The list of retail outlets in ‘Betjeman at St Pancras’ is intended to sound like station stops. In ‘A Job on the Railways’ they are just the stations where my father worked before the war came. Three favourite railway poems listed in ‘The Rother Valley Railway’. A number of locations in ‘The Butterflies of Yorkshire’. You’re right, there are a few lists! I think they serve different purposes in each poem.
14. I agree. They complement your almost notetaking style.
Dead-end canal delivers its waters
To the Wey and Thames,
and always thirsts for more.
(The Basingstoke)
Your eschewing of the word “The” at the start of this sentence, and the circularity of meaning “waters” and “thirsts”. Converting conversational cliché into fresh perspective metaphors.
Ah, you’ve spotted another poem that contains lists! As for “almost notetaking” style, maybe that’s a result of my background in journalism. I think that’s why I find clarity in my poetry unavoidable, because of an instinct to communicate, to get my meaning across simply. I couldn’t do obscure if I tried. There’s nothing wrong with poetry that is conversational. Cliché is another matter, of course.
15. How important is popular culture in your poetry?
In ‘Dance On’, the opening poem of Trainspottters, (Aha, another list, of Shadows hits!) the all-conquering Beatles leave a Shads fan floundering. ‘A Job on the Railways’ mentions my father’s love of Thirties crooner Al Bowlly, listening to him on the radio just before the outbreak of war, oblivious to the sound of “breaking glass” elsewhere. ‘Train to the Kwai Bridge’ refers to the Hollywood film starring Alec Guinness. The TV programmes Dad’s Army and 60s pop show Ready, Steady, Go! crop up in different poems. Peter Green of Fleetwood Mac and the group’s no 1 hit Albatross get an honourable mention in ‘Climbing the Malverns’. I would say those references help to ground the poems, establish a landscape or backdrop. I’ve written a poem about being in the crowd on the night of the live recording of Chuck Berry’s My Ding a Ling. I’m not sure how significant a cultural moment that was, but it meant a lot to me at the time, and still does. It was published in a fairly obscure music magazine shortly after he died. Checking over my oeuvre, as it were, I find I’ve written poems about Andy Williams, Julie Christie, Bud Flanagan, stars that made films at Shepperton studios, Ealing comedies in the context of Brexit, football, including a poem comparing Alf Ramsey and Alf Garnett, and one about characters from the Beano and Dandy. Does that answer your question?! No poems about the opera, I’m afraid.

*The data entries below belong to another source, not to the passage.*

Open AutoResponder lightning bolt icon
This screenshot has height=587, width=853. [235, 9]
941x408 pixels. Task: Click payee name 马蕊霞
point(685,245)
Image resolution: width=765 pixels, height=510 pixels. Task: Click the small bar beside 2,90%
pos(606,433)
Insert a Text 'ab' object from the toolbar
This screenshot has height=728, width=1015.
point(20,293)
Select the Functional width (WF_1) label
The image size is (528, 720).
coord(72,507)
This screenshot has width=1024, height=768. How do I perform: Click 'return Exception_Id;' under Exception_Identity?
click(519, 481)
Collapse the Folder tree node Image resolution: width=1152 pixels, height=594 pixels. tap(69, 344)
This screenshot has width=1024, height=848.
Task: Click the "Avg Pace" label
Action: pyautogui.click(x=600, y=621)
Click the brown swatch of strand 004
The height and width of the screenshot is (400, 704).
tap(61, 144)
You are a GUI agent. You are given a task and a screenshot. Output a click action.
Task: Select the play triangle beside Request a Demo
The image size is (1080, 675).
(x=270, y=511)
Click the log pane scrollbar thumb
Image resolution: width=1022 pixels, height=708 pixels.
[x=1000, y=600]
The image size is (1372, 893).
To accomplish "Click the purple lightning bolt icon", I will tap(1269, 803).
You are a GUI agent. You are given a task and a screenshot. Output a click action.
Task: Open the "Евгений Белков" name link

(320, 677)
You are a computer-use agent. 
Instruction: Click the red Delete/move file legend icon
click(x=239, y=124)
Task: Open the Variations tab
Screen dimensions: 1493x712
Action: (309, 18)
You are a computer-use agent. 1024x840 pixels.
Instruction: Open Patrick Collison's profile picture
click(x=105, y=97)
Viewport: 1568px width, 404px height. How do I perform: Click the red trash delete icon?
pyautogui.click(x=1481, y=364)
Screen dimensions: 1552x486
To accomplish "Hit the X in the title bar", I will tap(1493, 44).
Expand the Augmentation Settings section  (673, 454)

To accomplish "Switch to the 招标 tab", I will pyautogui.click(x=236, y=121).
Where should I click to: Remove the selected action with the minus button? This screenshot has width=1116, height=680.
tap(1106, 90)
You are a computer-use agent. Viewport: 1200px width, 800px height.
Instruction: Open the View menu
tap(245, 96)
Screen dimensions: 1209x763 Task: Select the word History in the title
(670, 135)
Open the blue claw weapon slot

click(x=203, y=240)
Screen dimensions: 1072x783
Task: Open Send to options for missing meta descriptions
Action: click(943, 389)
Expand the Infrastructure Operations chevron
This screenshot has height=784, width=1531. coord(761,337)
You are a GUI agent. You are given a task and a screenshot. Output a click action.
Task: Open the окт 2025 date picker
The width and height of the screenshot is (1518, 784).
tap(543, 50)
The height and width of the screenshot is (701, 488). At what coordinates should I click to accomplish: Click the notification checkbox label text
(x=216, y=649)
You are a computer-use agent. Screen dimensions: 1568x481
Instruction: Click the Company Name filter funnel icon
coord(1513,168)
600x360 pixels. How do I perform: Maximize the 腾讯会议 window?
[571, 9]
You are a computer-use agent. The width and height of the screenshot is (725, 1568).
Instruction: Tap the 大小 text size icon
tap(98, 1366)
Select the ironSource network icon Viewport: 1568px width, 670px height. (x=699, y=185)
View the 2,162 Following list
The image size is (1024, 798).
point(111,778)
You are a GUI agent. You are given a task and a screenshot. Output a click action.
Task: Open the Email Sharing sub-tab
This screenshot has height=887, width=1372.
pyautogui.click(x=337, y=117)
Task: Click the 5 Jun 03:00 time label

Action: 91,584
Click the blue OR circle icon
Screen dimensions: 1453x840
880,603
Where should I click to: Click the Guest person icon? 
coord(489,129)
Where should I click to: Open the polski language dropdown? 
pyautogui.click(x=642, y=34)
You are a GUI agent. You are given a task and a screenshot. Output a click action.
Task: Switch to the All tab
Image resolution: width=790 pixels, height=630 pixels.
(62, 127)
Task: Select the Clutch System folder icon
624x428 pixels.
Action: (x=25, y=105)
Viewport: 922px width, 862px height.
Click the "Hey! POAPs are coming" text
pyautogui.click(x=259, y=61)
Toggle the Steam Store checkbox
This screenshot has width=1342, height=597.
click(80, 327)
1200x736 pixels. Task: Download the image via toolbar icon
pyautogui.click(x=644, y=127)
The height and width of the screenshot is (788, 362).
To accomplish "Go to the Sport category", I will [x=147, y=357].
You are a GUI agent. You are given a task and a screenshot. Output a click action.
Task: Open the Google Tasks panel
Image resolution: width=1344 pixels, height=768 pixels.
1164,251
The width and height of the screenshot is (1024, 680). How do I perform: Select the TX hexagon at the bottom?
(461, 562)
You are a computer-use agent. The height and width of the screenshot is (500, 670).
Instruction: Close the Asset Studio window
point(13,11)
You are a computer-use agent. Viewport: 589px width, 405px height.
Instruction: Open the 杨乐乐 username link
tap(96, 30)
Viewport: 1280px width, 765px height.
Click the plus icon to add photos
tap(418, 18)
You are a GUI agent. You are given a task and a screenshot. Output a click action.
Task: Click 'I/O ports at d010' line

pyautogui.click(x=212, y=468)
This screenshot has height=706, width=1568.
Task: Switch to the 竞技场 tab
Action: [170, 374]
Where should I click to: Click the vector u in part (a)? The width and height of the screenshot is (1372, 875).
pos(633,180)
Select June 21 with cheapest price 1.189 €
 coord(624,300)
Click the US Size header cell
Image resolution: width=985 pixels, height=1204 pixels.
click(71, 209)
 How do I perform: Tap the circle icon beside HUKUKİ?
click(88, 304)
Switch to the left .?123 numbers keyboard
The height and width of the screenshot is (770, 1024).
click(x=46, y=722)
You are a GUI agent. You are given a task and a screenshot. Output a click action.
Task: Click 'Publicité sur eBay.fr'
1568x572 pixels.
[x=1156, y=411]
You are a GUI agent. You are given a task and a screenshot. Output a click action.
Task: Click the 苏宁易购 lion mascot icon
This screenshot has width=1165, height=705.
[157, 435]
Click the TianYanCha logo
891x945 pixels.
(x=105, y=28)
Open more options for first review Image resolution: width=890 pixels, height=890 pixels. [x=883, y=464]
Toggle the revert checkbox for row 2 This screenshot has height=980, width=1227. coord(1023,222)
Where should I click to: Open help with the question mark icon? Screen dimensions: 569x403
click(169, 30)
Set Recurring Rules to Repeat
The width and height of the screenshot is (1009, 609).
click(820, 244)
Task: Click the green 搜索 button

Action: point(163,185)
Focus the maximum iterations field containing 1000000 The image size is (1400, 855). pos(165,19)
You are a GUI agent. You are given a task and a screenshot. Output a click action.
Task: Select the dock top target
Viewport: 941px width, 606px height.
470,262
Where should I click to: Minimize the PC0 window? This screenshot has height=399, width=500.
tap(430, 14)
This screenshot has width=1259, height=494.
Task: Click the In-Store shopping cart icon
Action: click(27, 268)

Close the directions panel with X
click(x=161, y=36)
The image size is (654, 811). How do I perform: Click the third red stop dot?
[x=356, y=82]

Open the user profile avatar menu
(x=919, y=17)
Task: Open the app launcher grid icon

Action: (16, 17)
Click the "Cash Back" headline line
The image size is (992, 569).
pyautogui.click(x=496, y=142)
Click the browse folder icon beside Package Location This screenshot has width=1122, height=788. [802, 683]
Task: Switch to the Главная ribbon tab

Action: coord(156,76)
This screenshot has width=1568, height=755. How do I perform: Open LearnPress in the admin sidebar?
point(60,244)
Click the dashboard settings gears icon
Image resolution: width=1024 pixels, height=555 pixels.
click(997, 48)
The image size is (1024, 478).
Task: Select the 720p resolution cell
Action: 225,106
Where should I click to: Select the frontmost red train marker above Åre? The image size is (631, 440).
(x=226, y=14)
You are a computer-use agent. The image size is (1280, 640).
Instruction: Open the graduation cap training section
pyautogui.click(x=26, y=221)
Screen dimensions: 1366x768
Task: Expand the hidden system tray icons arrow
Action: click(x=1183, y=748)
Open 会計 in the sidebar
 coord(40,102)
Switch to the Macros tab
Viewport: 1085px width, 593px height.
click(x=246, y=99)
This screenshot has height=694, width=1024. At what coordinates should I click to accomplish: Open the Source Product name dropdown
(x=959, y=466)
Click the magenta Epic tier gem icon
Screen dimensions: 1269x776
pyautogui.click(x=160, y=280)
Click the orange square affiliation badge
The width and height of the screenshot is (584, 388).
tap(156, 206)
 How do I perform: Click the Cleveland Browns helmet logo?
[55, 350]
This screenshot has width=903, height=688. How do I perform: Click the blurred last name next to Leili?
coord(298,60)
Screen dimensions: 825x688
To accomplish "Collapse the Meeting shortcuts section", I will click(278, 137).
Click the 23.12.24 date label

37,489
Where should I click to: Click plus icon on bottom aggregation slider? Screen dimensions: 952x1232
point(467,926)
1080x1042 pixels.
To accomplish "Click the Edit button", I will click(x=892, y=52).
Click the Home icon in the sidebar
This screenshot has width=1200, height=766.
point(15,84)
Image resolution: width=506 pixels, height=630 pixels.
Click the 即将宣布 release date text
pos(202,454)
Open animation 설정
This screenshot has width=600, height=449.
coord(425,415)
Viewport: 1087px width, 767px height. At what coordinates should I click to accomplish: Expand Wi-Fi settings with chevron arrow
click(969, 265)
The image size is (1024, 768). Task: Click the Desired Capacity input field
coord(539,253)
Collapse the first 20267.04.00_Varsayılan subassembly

16. I love the way you hint at a modern update of “Brief Encounter” in “The 21:53”.
Well, Brief Encounter is one of my favourite films, of course. I still need to make a pilgrimage to Carnforth one day. ‘The 21.53’ was one of the first poems I wrote after my newspaper shifts changed, and I was able to take the train in to work for the first time. This was in 2005. I felt a sense of liberation, and from then on began to think of myself as a poet.